*** TRECHO PARA LER
Quem é Jesus para nós hoje?
Proclamar Libertação – Volume 47
Prédica: Mateus 16.13-20
Leituras: Isaías 51.1-6 e Romanos 12.1-8
Autoria: Uwe Wegner, Carla Andrea Grossmann
Data Litúrgica: 13° Domingo após Pentecostes
Data da Pregação: 27/08/2023
1. Introdução
O texto da pregação, Mateus 16.13-20, é uma reprodução atualizada do texto de Marcos 8.27-30, com a inclusão de três versículos novos sobre a função de Pedro como rocha sobre a qual é edificada a igreja de Jesus (Mt 16.17-19). O texto sem os v. 17-19 trata da natureza mais exata da identidade de Jesus: Quem diz o povo que eu sou? E quem dizem vocês que eu sou? O assunto é, pois: afinal, quem foi Jesus para o povo e os discípulos de sua época e, por extensão, quem é Jesus para nós hoje?
Os textos sugeridos para as leituras são Isaías 51.1-6 e Romanos 12.1-8. O texto de Isaías inicia a fala sobre a restauração de Sião, que vai até 52.12. Em 51.1-6, compara-se o povo de Israel exilado na Babilônia com pedras cortadas de uma rocha (v. 1). Mateus 16.13ss também fala de uma pedra, sobre a qual Jesus constrói sua igreja, mas nesse contexto a pedra refere-se a Pedro. Em Isaías 51.4-5 são feitas referências à justiça e salvação que Deus trará para seu povo exilado, duas características aguardadas também do messias.
******
◆ **O QUE FAZER**
1. Liste todos os livros da Bíblia mencionados no trecho sobre Mateus 16.13-20.
2. Reproduza, no trecho sobre Mateus 16.13-20, tudo o que vai de "Os textos sugeridos" até "também do messias.".
*** DADOS DISPONÍVEIS
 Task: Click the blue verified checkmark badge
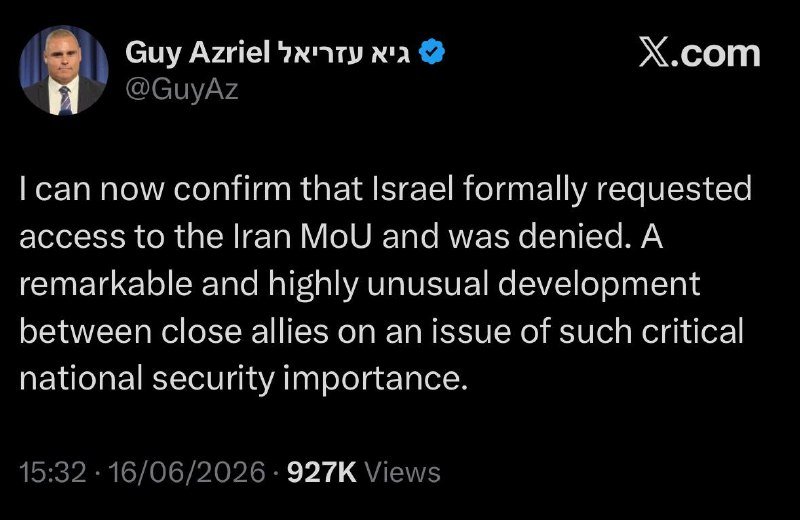click(432, 52)

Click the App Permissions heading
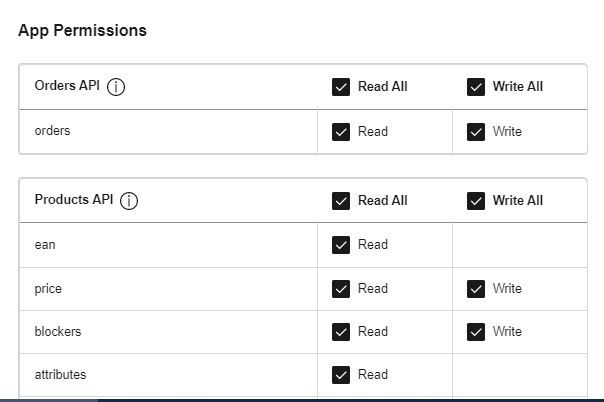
******
◆ **AS SOLUÇÕES**
1. Mateus, Isaías, Romanos, Marcos

2.
Os textos sugeridos para as leituras são Isaías 51.1-6 e Romanos 12.1-8. O texto de Isaías inicia a fala sobre a restauração de Sião, que vai até 52.12. Em 51.1-6, compara-se o povo de Israel exilado na Babilônia com pedras cortadas de uma rocha (v. 1). Mateus 16.13ss também fala de uma pedra, sobre a qual Jesus constrói sua igreja, mas nesse contexto a pedra refere-se a Pedro. Em Isaías 51.4-5 são feitas referências à justiça e salvação que Deus trará para seu povo exilado, duas características aguardadas também do messias.